▶ _SUPPLIED MATERIAL_:
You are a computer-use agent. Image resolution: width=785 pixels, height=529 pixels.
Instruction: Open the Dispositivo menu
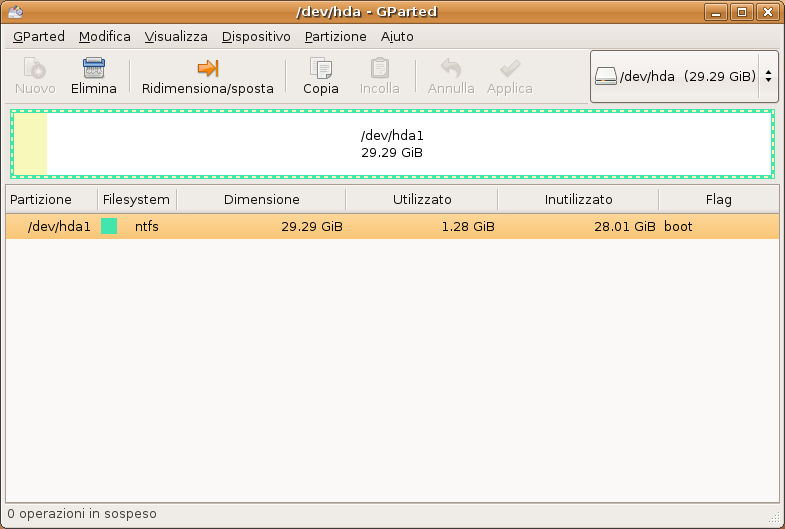(256, 36)
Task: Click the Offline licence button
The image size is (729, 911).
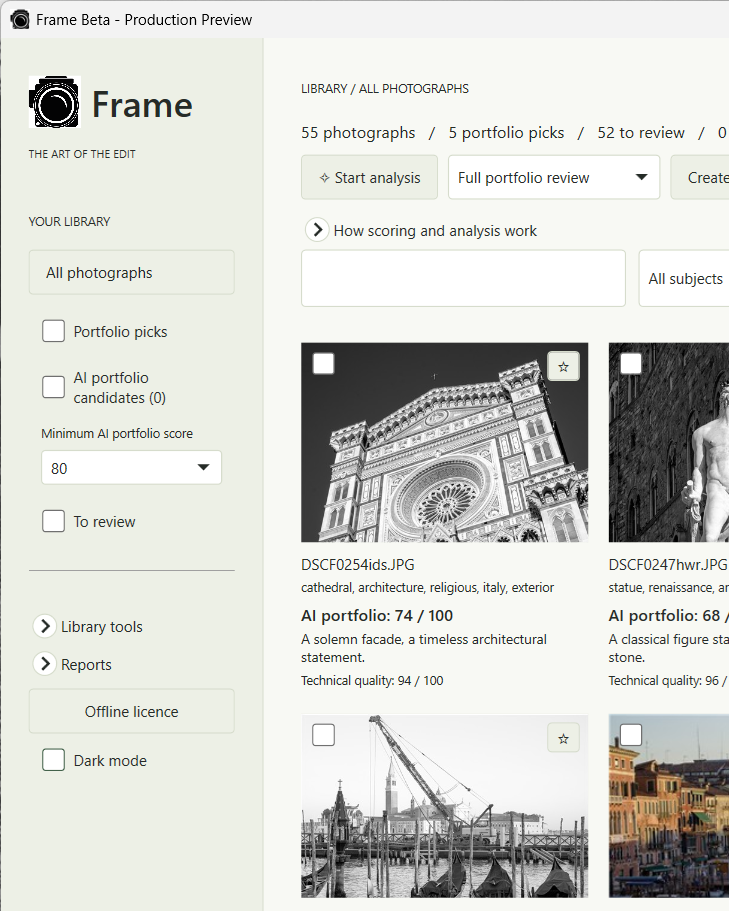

▶ _WORK REQUIRED_:
None of the pictures belong in the copy; transcribe the rest of the data exactly.

▶ _REPLY_:
You are a computer-use agent. Image resolution: width=785 pixels, height=529 pixels.
Instruction: Open the Dispositivo menu
(256, 36)
Task: Click the Offline licence button
The image size is (729, 911).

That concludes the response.